ColdSancerre · 20/10/2011 21:24

Please don't go, you seem far too nice to have to put up with someone like that and waste £200 on her. Have a nice night out with someone you care about and who cares about you with the money.

CitizenOscar · 20/10/2011 21:26

If the organiser would be out of pocket & the hen activity was something I wanted to do, I would go. If the activity wasn't something I wanted to do, I wouldn't go. If I still had to pay then at least I wouldn't put myself through the humiliation.*

NO PRESENT.

FWIW I had to tell DH he couldn't invite people to his stag do that he wasn't inviting to the wedding. He didn't believe me at first. So it's possible she has just been thoughtless.

  • I am aware that I can be a bit too worried about "making a fuss" but want OP to know she isn't alone! Smile
Fixture · 20/10/2011 21:34

That's true. She might just be oblivious to the usual expectations and will have no idea you're upset unless you tell her.

"it's possible she has just been thoughtless"

WestYorkshirePudding · 20/10/2011 21:34

I'm sorry but apart from the other uninvited "friend" you don't know any of the people going on the hen weekend! Why would you want to go? Confused

And I'm someone who loves a girls weekend away!!!

thefurryone · 20/10/2011 21:48

If you really aren't invited to the wedding then you should definitely pull out of the hen do. However, the bit about your DH doing the photography makes me wonder whether the bride is actually under the impression that you are invited and have accepted, hence why you weren't on the need to RSVP list.

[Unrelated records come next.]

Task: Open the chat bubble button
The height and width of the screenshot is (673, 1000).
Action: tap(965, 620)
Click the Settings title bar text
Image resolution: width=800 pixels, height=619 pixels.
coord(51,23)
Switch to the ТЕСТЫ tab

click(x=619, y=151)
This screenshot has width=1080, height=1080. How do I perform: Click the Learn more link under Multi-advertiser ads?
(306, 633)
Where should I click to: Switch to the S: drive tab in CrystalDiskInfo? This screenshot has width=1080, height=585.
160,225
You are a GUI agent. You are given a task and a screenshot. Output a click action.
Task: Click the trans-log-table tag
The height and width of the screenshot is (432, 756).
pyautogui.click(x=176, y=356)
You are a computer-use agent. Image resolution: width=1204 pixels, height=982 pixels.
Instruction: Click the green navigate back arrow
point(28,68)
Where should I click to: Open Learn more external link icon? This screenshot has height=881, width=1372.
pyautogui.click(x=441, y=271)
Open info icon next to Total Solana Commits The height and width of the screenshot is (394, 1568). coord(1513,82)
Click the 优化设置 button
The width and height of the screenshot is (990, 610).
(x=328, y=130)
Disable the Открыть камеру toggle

I don't know how you'd broach this with her though as I'm socially inept Blush

HavePatience · 20/10/2011 21:52

Wow. Are you sure you aren't invited? Maybe she assumes you are coming because she asked you about the photography? It's just really unkind to blab on about a wedding to a friend who isn't invited but previously was but only for a favour... Confused

Blueberties · 20/10/2011 21:53

For Pete's sake don't go. What's the point. The bride is not going to be embarrassed when people ask what you're wearing. She won't give a hoot.

HavePatience · 20/10/2011 21:53

X post with furry. That's what I was thinking.